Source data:
_ _ _ _

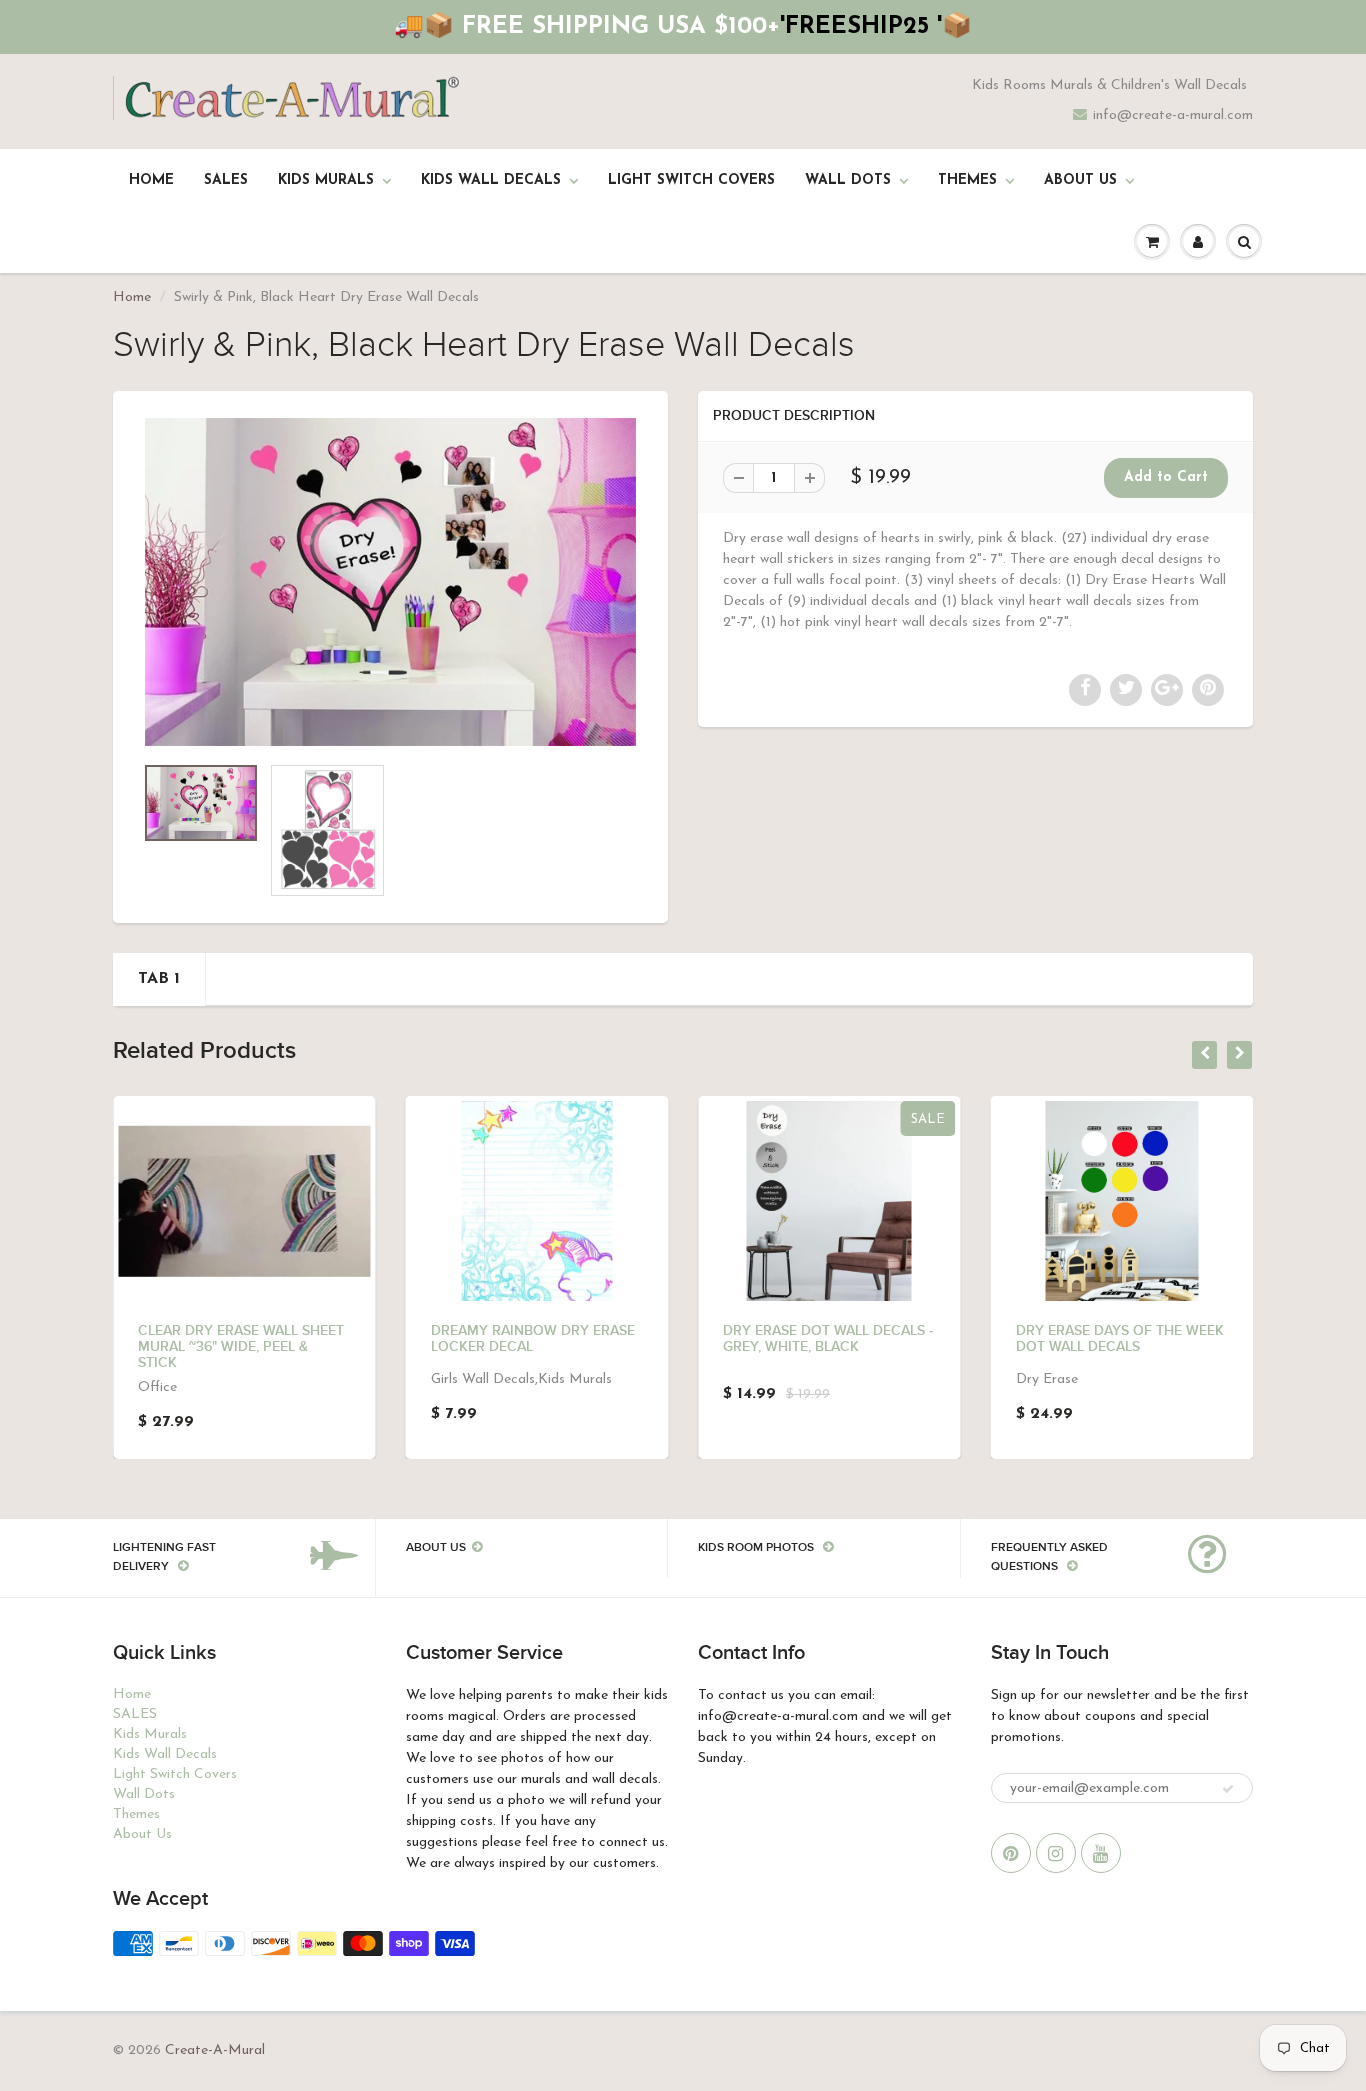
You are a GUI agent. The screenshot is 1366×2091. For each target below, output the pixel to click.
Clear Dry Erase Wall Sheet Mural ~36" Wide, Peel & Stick (241, 1347)
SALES (226, 180)
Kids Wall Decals (491, 180)
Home (151, 180)
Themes (967, 180)
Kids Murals (326, 180)
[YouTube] (1101, 1853)
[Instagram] (1056, 1853)
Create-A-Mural (215, 2050)
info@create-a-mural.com (1173, 115)
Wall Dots (848, 180)
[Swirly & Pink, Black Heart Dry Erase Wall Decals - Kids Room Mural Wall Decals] (390, 581)
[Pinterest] (1011, 1853)
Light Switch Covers (691, 180)
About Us (1080, 180)
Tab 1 (159, 979)
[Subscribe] (1228, 1789)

_ _ _ _

EXERCISE PROMPT
Every line that contains the string "Kids" should be copied from the records.

ANSWER SPACE
Kids Wall Decals (491, 180)
Kids Murals (326, 180)
[Swirly & Pink, Black Heart Dry Erase Wall Decals - Kids Room Mural Wall Decals] (390, 581)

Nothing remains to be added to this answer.